No one can be compelled to behave freely or forced to act independently. Yet whole cultures and civilizations have befuddled themselves with this kind of nonsense, and through failing to spot the self-contradiction, their members have been haunted all through their lives by the sense that individual existence is a problem and a predicament—a form of nature doomed to perpetual frustration.
The game of life as Western man has been “playing” it for the past century needs less emphasis on practicality, results, progress, and aggression. This is why I am discussing vision, and keeping off the subject of justifying the vision in terms of its practical applications and consequences. Whatever may be true for the Chinese and the Hindus, it is timely for us to recognize that the future is an ever-retreating mirage, and to switch our immense energy and technical skill to contemplation instead of action. However much we may now disagree with Aristotle’s logic and his metaphors, he must still be respected for reminding us that the goal of action is always contemplation—knowing and being rather than seeking and becoming.
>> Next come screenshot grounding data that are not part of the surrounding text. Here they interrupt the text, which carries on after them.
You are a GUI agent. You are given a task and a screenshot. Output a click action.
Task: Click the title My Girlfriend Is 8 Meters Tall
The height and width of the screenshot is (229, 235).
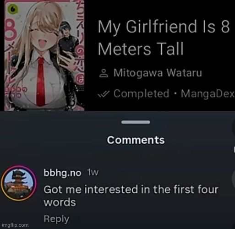click(164, 38)
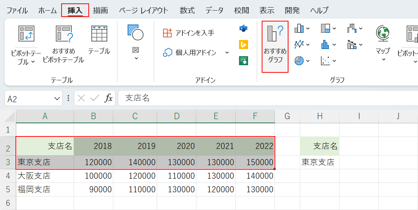Expand the 個人用アドイン dropdown arrow
Screen dimensions: 418x210
click(227, 52)
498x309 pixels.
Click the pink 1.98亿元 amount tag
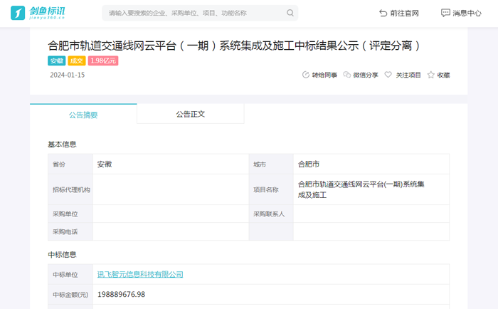[x=103, y=61]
We are merely bolting our lives—gulping down undigested experiences as fast as we can stuff them in—because awareness of our own existence is so superficial and so narrow that nothing seems to us more boring than simple being.
How is it possible that a being with such sensitive jewels as the eyes, such enchanted musical instruments as the ears, and such a fabulous arabesque of nerves as the brain can experience itself as anything less than a god? And, when you consider that this incalculably subtle organism is inseparable from the still more marvelous patterns of its environment—from the minutest electrical designs to the whole company of the galaxies—how is it conceivable that this incarnation of all eternity can be bored with being?
It is just unbelievably odd that anything is happening at all.
Is it conceivable, then, that I am basically an eternal existence momentarily and perhaps needlessly terrified by one half of itself because it has identified all of itself with the other half?
My body is also my total environment, and this must be measured by light-years in the billions.
Hitherto the poets and philosophers of science have used the vast expanse and duration of the universe as a pretext for reflections on the unimportance of man, forgetting that man with “that enchanted loom, the brain” is precisely what transforms this immense electrical pulsation into light and color, shape and sound, large and small, hard and heavy, long and short. In knowing the world we humanize it, and if, as we discover it, we are astonished at its dimensions and its complexity, we should be just as astonished that we have the brains to perceive it.
We are all in the same situation, having dissociated ourselves from our bodies and from the whole network of forces in which bodies can come to birth and live.
In looking out upon the world, we forget that the world is looking at itself.